YARRALUMLA TOWNHOUSES
There is greater environmental awareness and concern about climate change and protection of Canberra's undeveloped hills and ridges.
Canberra continues to grow outwards with new suburbs in Gungahlin, Molonglo and soon West Belconnen that are more dense than the older suburbs. These newer suburbs are heavily reliant on private cars for transport to work and commercial facilities.
The NCDC engaged interstate architects to develop medium density schemes, like Harry Seidler’s Lakeview development in Yarralumla.
Features
Lakeview in Yarralumla is a group of eleven, near-identical three-bedroom townhouses designed by Harry Seidler and Associates in 1984. The complex is one of only three medium-density housing projects in Canberra designed by Seidler, the others being the earlier Campbell Group Housing and the now-demolished Garran Housing. It won the Australian Institute of Architects Enduring Architecture Award in 2017.
This multi–unit development is in an RZ1 zone and although clearly a beautifully resolved and iconic development, it is not possible to produce a similar development under current planning policies and regualtions.
The townhouses incorporate a number of long-established Seidleresque themes: continuous north-facing glazing, subtended between expressed party walls, carefully modulated wall surfaces, inset balconies and a limited palette of robust materials—grey face brickwork, render, concrete floors, tiled roofs, painted fibre-cement panels and timber doors and stair treads.

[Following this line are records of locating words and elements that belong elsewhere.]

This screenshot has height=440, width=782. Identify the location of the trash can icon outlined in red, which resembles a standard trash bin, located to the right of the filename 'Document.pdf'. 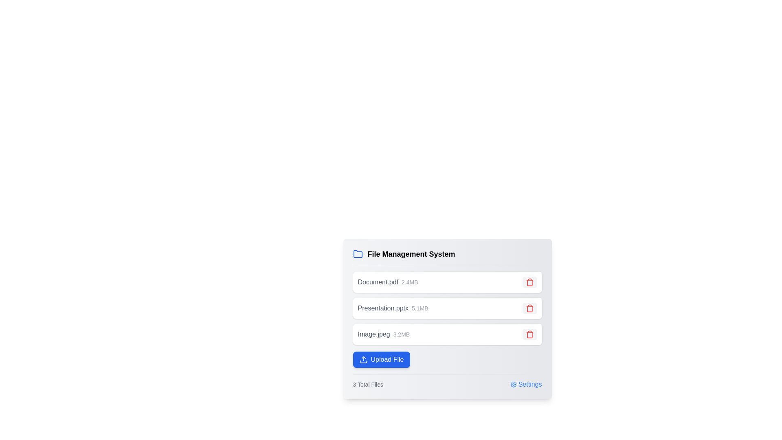
(530, 308).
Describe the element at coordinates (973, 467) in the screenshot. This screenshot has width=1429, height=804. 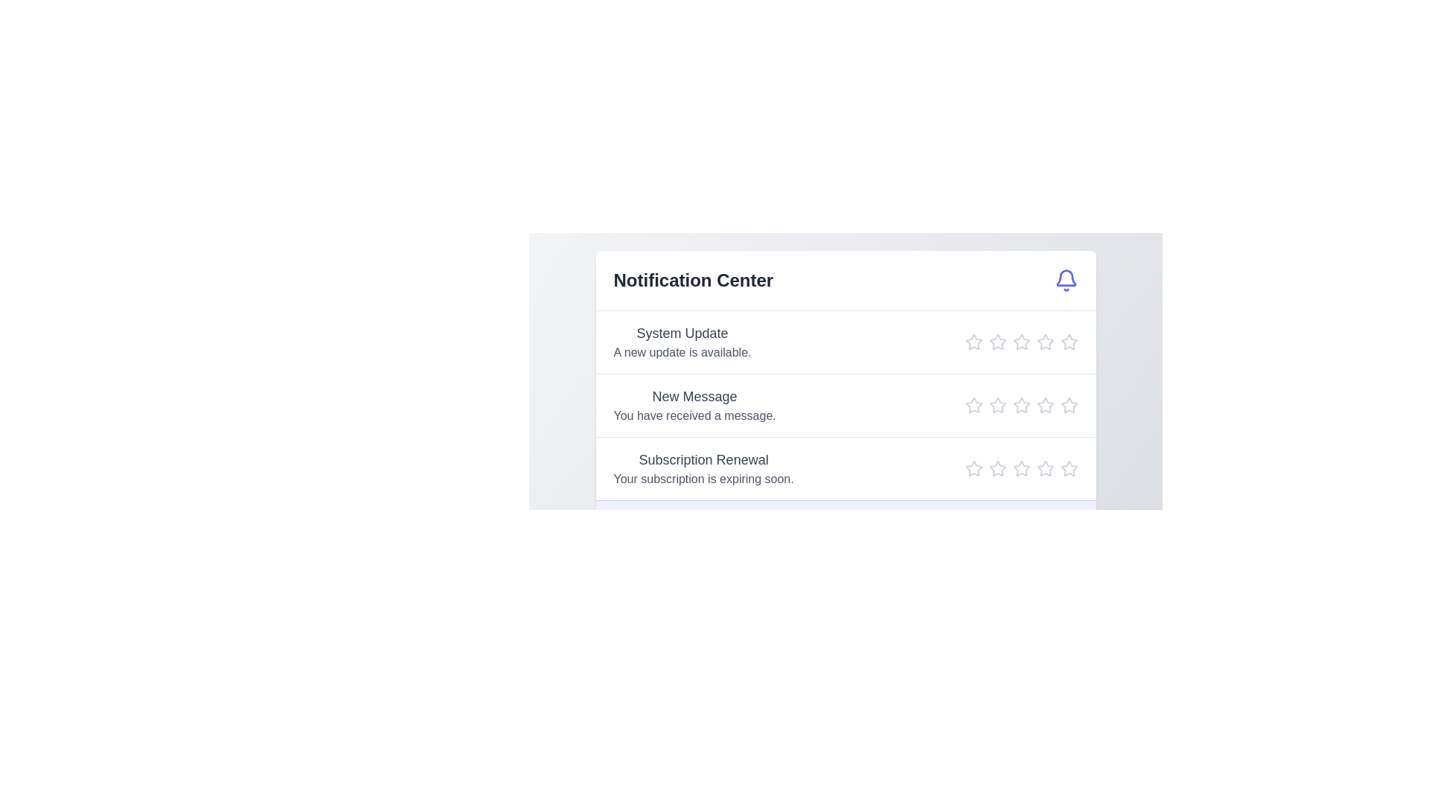
I see `the star icon to set the rating to 1 for the notification titled 'Subscription Renewal'` at that location.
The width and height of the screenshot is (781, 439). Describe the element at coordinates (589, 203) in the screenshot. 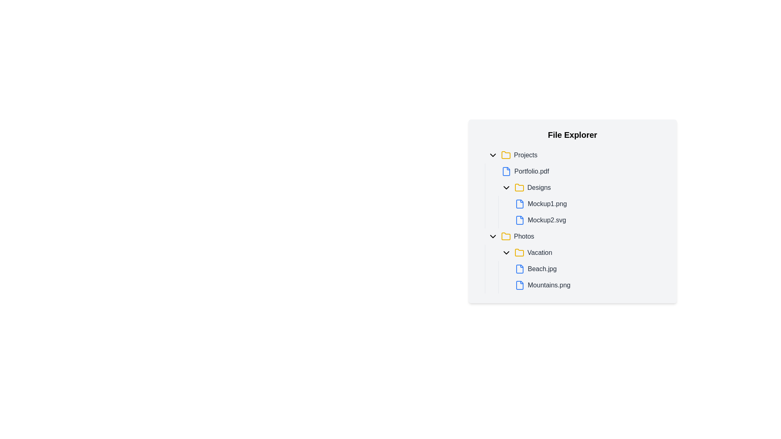

I see `the 'Mockup1.png' file entry in the file explorer` at that location.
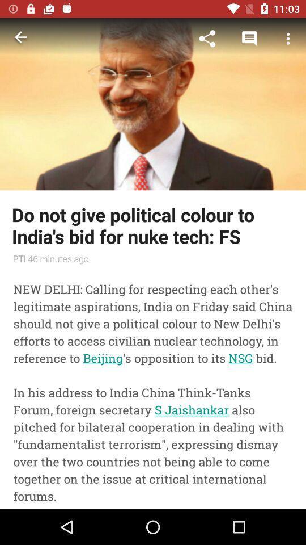 The height and width of the screenshot is (545, 306). What do you see at coordinates (288, 39) in the screenshot?
I see `the item above do not give icon` at bounding box center [288, 39].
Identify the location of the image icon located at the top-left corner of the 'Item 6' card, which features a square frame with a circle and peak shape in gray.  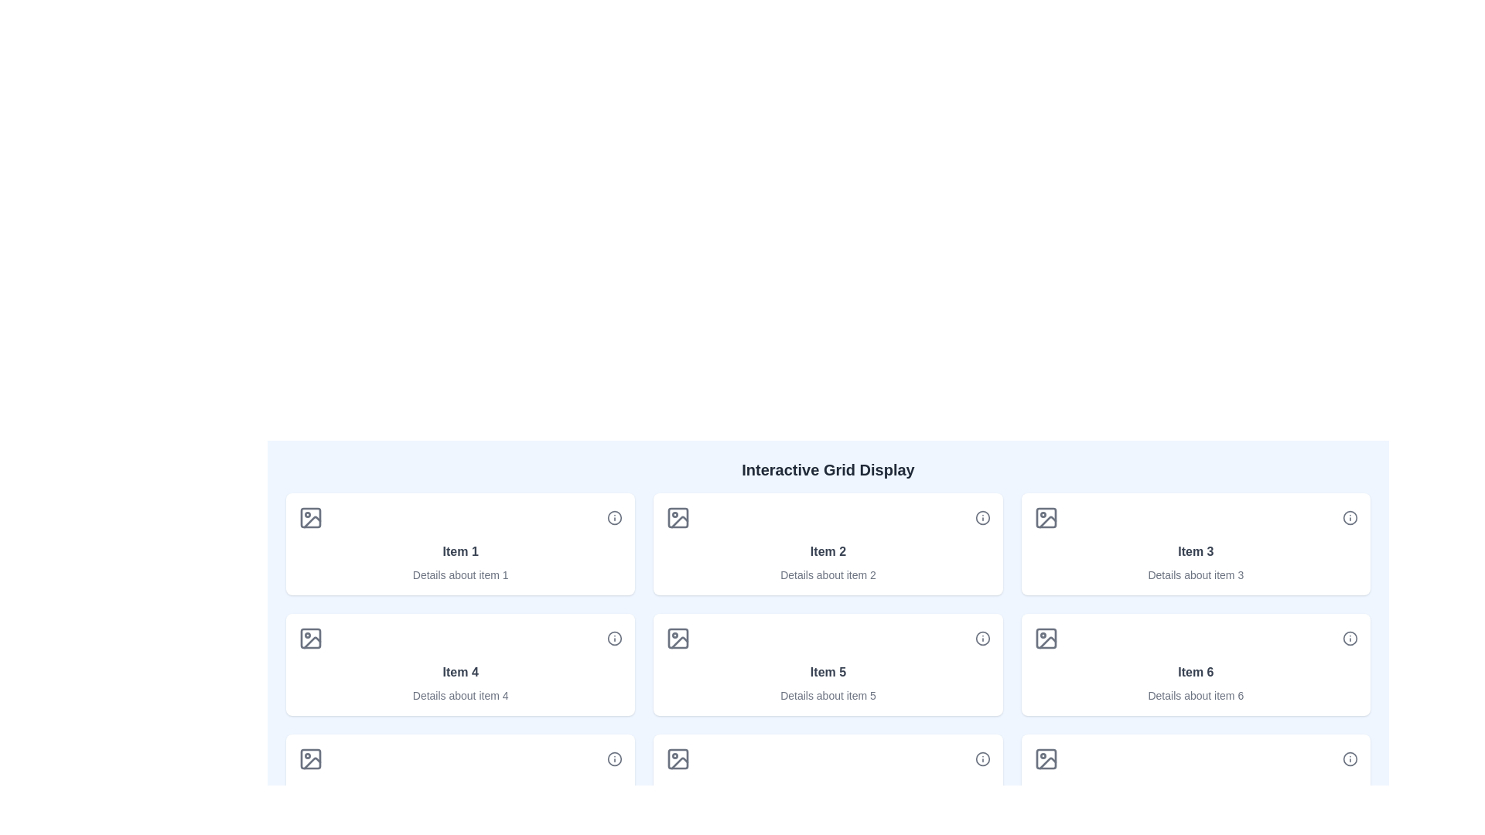
(1045, 638).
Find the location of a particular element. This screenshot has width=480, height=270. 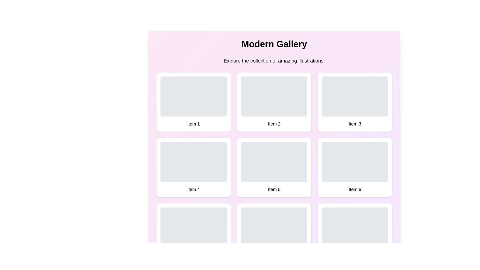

The housing group sits comfortably within its environment, the shared garden provides opportunities for casual encounters between residents, and the absence of fences or privacy walls to the north promotes easy access to Stirling Park.
Lakeview residents have described how the architecture of the townhouse group has been an ongoing source of delight, and instrumental in engendering a special kind of community: one in which residents respect each other's privacy, but also share common interests and work together on communal projects such as gardening.